Pinakbet Tagalog Recipe

Pinakbet Tagalog is nutritious as it tastes delicious! A vibrant mix of local ingredients, pork belly, pork and shrimp paste, this traditional Filipino stew is delicious for a main dish or as a dish to add to grilled fish or fried meat.

One of my favourite memories of growing up was when my brothers and I would sit down for lunch with the Pinakbet my mother made for us. I’m sure that, as most children, we would have preferred spaghetti or chicken barbecue over this sour stew of vegetables if given a choice, and we devoured the food as if we had nothing to take a bite of.

Pinakbet Tagalog Recipe

Having dinner with the family and sharing the meal with family members made it even more memorable. It also helped feed my mom’s cooking, which made this meal special.

What exactly is Pinakbet?

Pinakbet (also known as Pakbet is a Filipino stew made of vegetables from within the Ilocos region. The name comes from its Ilocano term pinakbet, which refers to “shrivelled” stewed vegetables cooked in a pot at low temperature till “shrunken”.

The dish uses native products, root crops, and beans readily available and abundant in the region, like tomatoes, ginger, okra ampalaya, eggplant, sitaw, siling duwag, and kamote. It’s typically flavorful using bagoong monamon, a seasoning made from fermented fish. Other ingredients like chopped pork, crispy bagnet shrimp, or even pre-cooked fish are added to enhance the flavour.

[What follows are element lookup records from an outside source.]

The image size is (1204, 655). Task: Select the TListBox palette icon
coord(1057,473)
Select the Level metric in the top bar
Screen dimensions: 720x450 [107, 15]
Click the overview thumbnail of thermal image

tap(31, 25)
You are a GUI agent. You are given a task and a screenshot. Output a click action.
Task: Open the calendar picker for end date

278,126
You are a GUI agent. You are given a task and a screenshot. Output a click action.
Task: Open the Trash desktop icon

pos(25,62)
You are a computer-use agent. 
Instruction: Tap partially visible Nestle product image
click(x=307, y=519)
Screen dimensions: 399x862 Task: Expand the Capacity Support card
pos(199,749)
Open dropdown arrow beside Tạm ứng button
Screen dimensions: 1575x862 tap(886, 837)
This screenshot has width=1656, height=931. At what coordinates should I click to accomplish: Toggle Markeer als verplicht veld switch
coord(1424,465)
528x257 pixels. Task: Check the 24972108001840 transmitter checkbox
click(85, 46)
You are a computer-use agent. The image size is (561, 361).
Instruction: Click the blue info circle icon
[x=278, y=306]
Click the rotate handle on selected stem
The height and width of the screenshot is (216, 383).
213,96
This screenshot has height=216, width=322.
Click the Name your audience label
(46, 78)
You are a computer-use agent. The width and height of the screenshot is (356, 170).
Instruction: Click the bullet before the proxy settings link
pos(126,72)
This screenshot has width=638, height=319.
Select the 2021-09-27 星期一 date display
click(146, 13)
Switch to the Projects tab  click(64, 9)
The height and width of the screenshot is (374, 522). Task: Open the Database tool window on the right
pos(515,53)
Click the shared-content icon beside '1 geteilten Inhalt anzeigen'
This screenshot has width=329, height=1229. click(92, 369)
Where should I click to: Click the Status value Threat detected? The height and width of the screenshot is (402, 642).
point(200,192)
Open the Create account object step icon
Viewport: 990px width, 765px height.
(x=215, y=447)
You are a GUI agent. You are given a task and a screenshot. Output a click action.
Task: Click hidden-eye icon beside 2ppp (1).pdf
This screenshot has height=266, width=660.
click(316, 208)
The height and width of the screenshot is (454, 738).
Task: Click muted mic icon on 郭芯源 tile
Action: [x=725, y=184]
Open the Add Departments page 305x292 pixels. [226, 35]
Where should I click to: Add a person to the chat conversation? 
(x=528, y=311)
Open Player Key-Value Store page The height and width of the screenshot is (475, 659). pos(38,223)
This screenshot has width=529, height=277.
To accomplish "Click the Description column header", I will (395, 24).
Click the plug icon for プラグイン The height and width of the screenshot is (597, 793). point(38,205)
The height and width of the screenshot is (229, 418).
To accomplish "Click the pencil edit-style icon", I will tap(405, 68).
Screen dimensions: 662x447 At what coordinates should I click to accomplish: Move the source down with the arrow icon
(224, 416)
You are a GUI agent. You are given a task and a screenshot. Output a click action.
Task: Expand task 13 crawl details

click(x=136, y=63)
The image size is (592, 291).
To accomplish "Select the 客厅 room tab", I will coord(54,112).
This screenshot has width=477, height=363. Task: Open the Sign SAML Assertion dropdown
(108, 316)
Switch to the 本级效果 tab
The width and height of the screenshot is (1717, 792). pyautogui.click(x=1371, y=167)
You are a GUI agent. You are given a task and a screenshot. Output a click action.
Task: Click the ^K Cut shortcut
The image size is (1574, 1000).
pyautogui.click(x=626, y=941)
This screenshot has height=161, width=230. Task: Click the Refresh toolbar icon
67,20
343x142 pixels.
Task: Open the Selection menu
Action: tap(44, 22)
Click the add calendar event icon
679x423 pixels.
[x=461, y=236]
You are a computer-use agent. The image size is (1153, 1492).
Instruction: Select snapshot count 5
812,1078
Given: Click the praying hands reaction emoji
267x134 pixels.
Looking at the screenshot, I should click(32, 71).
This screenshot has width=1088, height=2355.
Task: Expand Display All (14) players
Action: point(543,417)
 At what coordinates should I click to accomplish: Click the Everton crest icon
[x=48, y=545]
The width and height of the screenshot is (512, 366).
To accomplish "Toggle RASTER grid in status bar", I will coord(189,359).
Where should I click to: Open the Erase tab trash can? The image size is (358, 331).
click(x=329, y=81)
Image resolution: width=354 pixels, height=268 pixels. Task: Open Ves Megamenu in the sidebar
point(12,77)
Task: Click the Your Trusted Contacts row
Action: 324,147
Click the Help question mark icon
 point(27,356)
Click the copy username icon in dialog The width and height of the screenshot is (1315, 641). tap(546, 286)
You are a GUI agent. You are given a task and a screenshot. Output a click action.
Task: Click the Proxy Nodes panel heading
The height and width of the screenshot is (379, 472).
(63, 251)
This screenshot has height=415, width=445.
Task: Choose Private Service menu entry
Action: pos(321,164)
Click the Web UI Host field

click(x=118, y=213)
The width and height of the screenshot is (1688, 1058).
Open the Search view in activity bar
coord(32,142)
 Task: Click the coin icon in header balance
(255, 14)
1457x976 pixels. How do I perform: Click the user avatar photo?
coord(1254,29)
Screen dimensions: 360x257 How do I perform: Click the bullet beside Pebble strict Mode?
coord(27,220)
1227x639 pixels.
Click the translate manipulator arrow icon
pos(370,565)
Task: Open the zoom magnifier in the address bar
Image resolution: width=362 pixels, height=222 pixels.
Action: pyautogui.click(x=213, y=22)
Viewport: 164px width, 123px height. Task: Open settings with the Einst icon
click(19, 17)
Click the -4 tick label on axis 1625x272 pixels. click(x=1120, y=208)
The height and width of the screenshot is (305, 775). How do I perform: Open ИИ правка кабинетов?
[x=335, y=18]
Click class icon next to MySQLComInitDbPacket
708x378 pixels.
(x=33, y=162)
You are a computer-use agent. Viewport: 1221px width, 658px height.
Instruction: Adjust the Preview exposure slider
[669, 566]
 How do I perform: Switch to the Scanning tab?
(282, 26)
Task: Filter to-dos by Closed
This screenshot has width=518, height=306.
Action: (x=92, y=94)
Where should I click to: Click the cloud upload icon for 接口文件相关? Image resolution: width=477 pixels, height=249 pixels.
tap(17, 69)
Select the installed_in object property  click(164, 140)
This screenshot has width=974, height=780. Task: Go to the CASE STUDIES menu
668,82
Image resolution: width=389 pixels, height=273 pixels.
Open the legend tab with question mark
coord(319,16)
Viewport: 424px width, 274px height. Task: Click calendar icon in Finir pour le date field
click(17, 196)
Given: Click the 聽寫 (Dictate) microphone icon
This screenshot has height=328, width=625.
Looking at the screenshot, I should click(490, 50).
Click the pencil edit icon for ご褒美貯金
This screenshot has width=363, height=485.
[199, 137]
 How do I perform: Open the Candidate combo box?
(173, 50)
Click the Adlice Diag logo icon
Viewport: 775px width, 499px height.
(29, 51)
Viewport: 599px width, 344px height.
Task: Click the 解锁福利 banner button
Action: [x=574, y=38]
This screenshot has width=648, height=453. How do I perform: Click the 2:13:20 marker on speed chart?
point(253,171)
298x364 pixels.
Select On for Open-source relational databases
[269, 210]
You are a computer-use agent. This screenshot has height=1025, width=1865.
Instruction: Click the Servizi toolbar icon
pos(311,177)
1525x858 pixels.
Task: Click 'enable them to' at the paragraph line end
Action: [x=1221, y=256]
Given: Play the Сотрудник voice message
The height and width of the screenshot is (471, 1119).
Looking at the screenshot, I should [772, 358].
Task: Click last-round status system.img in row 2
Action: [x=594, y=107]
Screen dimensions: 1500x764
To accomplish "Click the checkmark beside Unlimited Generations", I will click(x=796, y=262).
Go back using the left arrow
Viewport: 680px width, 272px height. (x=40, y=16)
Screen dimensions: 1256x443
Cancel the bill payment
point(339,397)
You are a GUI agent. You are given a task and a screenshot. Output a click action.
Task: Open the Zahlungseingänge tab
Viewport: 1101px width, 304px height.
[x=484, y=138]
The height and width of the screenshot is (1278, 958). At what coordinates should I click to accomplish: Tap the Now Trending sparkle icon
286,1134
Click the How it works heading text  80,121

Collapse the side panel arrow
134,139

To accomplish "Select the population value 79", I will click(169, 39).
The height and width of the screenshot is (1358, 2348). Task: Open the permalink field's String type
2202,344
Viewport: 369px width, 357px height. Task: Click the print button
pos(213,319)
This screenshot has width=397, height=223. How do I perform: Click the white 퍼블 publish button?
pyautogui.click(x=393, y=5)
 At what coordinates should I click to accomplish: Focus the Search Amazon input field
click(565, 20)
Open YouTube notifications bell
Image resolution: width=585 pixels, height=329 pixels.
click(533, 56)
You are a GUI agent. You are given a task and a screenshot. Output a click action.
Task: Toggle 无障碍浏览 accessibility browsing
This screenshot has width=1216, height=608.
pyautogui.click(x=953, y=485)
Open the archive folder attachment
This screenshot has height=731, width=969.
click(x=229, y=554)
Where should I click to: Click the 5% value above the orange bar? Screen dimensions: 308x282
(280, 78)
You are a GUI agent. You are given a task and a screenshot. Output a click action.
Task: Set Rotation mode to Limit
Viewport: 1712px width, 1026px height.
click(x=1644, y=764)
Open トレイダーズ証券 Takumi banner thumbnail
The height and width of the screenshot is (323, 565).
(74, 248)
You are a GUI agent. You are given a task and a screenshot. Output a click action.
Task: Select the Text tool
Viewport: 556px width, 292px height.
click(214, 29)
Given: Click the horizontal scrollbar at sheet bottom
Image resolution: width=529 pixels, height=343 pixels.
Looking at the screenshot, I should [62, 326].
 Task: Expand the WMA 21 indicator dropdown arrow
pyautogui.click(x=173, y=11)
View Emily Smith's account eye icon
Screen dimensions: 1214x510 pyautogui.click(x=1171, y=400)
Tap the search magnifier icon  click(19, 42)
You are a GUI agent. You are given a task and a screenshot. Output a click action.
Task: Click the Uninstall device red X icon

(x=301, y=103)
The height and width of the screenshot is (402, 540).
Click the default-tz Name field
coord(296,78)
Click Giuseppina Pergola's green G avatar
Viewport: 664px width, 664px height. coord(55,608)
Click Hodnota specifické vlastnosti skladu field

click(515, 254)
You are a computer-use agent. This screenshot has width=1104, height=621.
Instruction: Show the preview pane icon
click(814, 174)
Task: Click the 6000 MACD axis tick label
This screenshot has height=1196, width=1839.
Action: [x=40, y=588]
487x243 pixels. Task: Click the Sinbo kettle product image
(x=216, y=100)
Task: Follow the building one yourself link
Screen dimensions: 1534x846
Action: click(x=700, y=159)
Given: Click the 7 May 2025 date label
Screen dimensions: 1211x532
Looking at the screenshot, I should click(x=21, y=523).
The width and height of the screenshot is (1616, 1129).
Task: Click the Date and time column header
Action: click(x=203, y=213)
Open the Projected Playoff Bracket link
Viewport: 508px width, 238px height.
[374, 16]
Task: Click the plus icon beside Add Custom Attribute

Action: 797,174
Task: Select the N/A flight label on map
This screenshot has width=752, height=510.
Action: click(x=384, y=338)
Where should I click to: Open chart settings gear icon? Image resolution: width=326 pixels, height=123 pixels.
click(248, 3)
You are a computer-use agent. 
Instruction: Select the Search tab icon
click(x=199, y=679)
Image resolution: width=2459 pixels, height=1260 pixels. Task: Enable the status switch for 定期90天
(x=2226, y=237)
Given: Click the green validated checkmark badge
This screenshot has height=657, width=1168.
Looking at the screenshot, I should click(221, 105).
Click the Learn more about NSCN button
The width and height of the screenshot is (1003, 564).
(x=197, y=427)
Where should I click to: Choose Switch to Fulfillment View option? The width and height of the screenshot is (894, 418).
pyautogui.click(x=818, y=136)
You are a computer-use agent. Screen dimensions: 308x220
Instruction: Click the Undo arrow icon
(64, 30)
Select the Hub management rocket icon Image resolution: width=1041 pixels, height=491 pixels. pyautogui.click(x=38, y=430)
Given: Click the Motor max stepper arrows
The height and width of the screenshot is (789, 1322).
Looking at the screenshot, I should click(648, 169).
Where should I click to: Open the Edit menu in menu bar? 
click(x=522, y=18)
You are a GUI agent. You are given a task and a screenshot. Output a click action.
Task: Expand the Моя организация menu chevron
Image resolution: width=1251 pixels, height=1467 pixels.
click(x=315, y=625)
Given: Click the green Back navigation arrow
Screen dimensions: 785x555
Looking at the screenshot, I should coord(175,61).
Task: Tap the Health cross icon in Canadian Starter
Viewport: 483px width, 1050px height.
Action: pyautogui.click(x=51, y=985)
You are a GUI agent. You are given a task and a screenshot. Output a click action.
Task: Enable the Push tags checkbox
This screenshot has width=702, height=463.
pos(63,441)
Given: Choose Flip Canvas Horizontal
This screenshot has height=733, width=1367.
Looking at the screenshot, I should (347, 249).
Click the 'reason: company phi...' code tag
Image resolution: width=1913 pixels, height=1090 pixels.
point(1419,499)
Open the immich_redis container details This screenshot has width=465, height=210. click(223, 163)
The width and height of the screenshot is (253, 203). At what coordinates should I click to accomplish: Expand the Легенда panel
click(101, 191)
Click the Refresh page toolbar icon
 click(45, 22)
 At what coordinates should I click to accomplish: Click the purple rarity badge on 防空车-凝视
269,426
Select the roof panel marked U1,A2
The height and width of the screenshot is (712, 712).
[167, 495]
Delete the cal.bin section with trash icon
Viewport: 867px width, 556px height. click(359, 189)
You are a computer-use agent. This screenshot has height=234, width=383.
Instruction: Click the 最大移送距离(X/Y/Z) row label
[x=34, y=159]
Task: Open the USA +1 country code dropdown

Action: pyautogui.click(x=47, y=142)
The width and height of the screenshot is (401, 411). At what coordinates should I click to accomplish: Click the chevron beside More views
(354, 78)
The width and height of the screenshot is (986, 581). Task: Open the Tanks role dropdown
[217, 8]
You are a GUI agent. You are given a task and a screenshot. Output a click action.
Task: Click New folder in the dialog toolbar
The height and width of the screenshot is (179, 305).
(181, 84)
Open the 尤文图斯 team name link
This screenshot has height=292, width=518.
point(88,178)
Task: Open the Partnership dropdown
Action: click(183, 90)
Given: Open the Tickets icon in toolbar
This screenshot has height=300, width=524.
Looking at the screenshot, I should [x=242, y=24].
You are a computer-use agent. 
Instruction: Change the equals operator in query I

Although the Pinakbet was first introduced in the northern portion of the country, it is a Pinakbet Tagalog version that is also well-known in the southern regions. This particular regional variant derives its distinctive flavour from shrimp or bagoong paste instead of bagoong isda. It usually has the addition of kalabasa to add a bit of sweetness.

Tips to Cook

  • For a uniform cooking experience to ensure even cooking, cut the ingredients into homogeneous sizes, such as the long beans cut in the same lengths, and the pork belly of the same size.
  • Put the vegetables in the pot to determine the time they cook. The more robust ones, like the kalabasa and the sitaw, are added first, followed by eggplant bittermelon and Okra, which require less time to soften.
  • The recipe below uses pork belly with the perfect proportion of fat and meat to give it a taste. Leaner cuts like Boston butt and other proteins such as Lechon, bagnet kawali, or shrimp. And grilled or fried fish are good choices too.
  • To eliminate the “fishy” flavour, simmer your shrimp paste for a couple of minutes until it begins to turn brown.

How can you serve and store it for future use?

  • A filling and hearty selection of meat and vegetables, it is a delicious and filling meal. Pinakbet Tagalog is a complete meal by itself. However, it is also great as a complement to grilled meats, fish or fried fish and steamed rice.
  • To store, let cool completely before transferring into an airtight container. Please keep it in the refrigerator for up to 3 days.
  • To warm, place it in a large pan and heat on medium-low until it is thoroughly heated.

Pinakbet Tagalog Recipe

Pakbet is an authentic Filipino dish with pork and various vegetables, including eggplant Okra, bitter melon, bitter melon long beans, bitter melon, and the calabasa. It’s incredibly nutritious and delicious to serve as a main dish or complement fried fish or grilled meat.


  • 2 cups of water
  • 1 tablespoon oil from canola
  • 1 onion peeled and chopped
  • 8 okra, ends trimmed
  • 1 tablespoon Shrimp paste
  • 2 Roma tomatoes and chopped
  • 2 cloves of garlic, minced and peeled
  • 1/2 small kalabasa cut and peeled
  • Salt and pepper according to your preference
  • 1/2 pound of pork belly, divided into cubes of 1-inch size
  • 1 . Large eggplant. The ends are cut to a 1-inch thickness
  • 1/2 bunch of beans long with ends cut and trimmed into lengths of 3 inches
  • One large ampalaya (bittermelon) Seeded in a halve, then cut into 1-inch thick


  1. In a large pot over medium heat, heat the oil. Add garlic and onions, and frequently stir until the onions are soft.
  2. Add the pork and let cook, often stirring, until slightly brown.
  3. Add the shrimp paste and cook it with a stirring until it starts to brown.
  4. Add tomatoes to the pot and cook, smashing them with a spoon, until they are soft and juices have been released.
  5. Bring the water to the temperature of. Reduce the heat, cover, and cook for approximately fifteen to twenty minutes until the meat is cooked as you want. Add additional water increments of 1/2 cup according to the need to keep around one cup of liquid.
  6. Add the squash and cook for approximately 2 minutes or until it is almost soft.
  7. Add long beans, and continue cooking until they are tender-crisp.
  8. Add ampalaya, eggplant and Okra. Continue cooking for approximately 4 – 5 mins or until the vegetables are soft but not mushy.
  9. Add salt and pepper according to your preference. Serve hot.